Ainsi, et en vue d’une plus grande intégration de la fonction de praticien-chercheur chez le professeur, ce tableau ne représente que quelques éléments à développer afin de trouver les bonnes stratégies d’apprentissage pour permettre à l’étudiant qui suit des cours d’entrepreneuriat à distance d’avoir une formation englobant l’ensemble des composantes qu’il doit acquérir. D’autres recherches devront être menées à la suite des premières observations qui seront faites.
Conclusion
Les professeurs en entrepreneuriat de l’ÉSA sont bien conscients des limites de la transposition des stratégies pédagogiques du présentiel vers la formation à distance. Si c’est vrai pour beaucoup de cours et de programmes, cela s’avère encore plus critique pour ceux en entrepreneuriat. En effet, la base de l’enseignement et des apprentissages est constituée autour d’expériences authentiques. Autrement dit, on apprend à être entrepreneur avec des concepts théoriques, mais également avec une approche effectuelle qui oblige l’étudiant à « être un entrepreneur » durant son apprentissage. En présentiel, les jeux de rôle, les ateliers créatifs, les missions en situation réaliste permettent aux étudiants (en partie du moins) de réaliser cette approche effectuelle tant de façon individuelle que collective. Or, avec la formation à distance, la composante collective est difficile à aller chercher, particulièrement en raison des inscriptions en continu. De plus, des efforts supplémentaires doivent être faits pour transposer les outils utilisés en présentiel (ateliers créatifs, jeux de rôle, etc.) à la formation à distance.
En ce sens, les cours d’entrepreneuriat à distance couvrent relativement bien les cibles d’apprentissage et les objectifs pédagogiques, mais la composante médiatique, qui devrait être un atout pour l’ensemble des universités à distance est peut-être la moins bien maitrisée.
Outre les aspects techniques et financiers qui sont liés à la composante médiatique, c’est un ensemble de recherches approfondies qui permettra de développer les outils adéquats pour favoriser la composante médiatique et en faire un véritable outil d’apprentissage. Dans cette optique, la posture de praticien-chercheur semble la plus prometteuse pour les enseignants désirant adapter l’enseignement de l’entrepreneuriat de la classe à l’enseignement à distance. Ceci leur permet d’avoir une démarche réflexive sur leurs propres méthodes d’enseignement et de développer de nouveaux outils centrés sur l’apprentissage des étudiants et basés sur des connaissances formelles et théoriques en pédagogie universitaire.
Parties annexes
Notes
-
[1]
Pour une description complète des cours offerts, voir https://www.teluq.ca/site/etudes/offre/prog/TELUQ/0470/ et https://www.teluq.ca/site/etudes/offre/prog/TELUQ/4089/.
-
[2]
Filion et Lima précisent : « Il importe de mentionner qu’une vision n’est généralement pas statique, mais un processus en évolution graduelle.

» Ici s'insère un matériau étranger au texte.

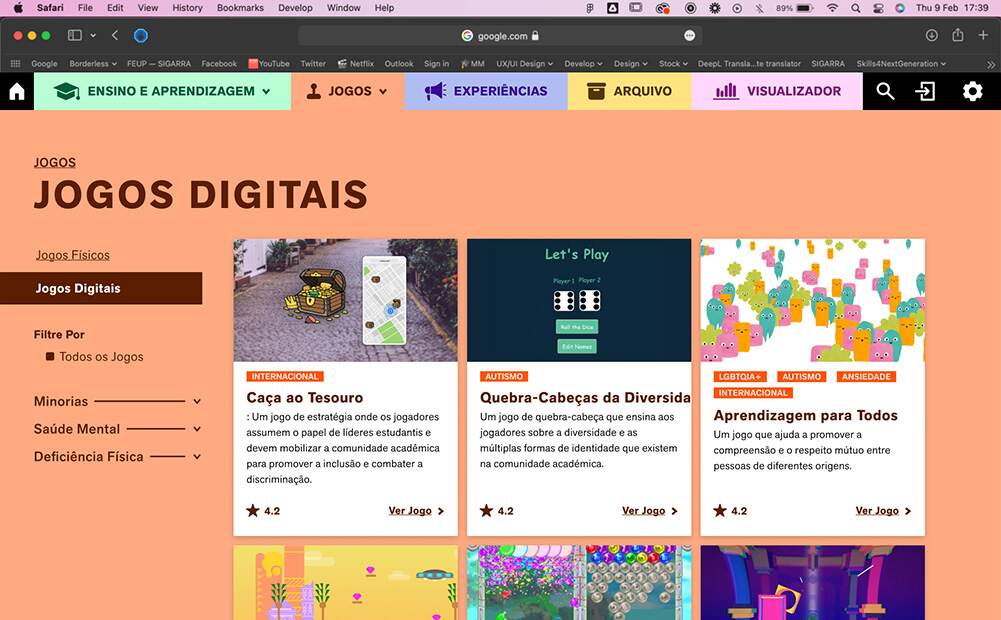Expand the Minorias filter section
Screen dimensions: 1001x620
[197, 402]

C’est le fil conducteur autour duquel on organise sa pensée et ses apprentissages pour concevoir et gérer ses activités » (Filion & Lima, 2011, p. 8).
- [3]
-
[4]
Sarasvathy (2008) propose le phénomène d’« effectuation », basé sur trois catégories : 1) les connaissances de base de l’étudiant (qui il est comme entrepreneur, ses traits, ses habiletés); 2) les connaissances développées (provenant de l’éducation, de l’expertise, de l’expérience); 3) le réseau social et d’affaires (qui il connait).
-
[5]
Pour plus d’informations sur la structure de l’Université TÉLUQ, voir https://www.teluq.ca/site/universite/a_propos.php.
-
[6]
« Knowledge of cognition or metacognitive knowledge includes declarative knowledge about oneself as a learner, as well as procedural and conditional knowledge (that is, knowledge about how, when, and why to use cognitive strategies) also called meta-strategic knowledge » (Zohar & Peled, 2008, cités dans Nückles et al., 2009, p. 260).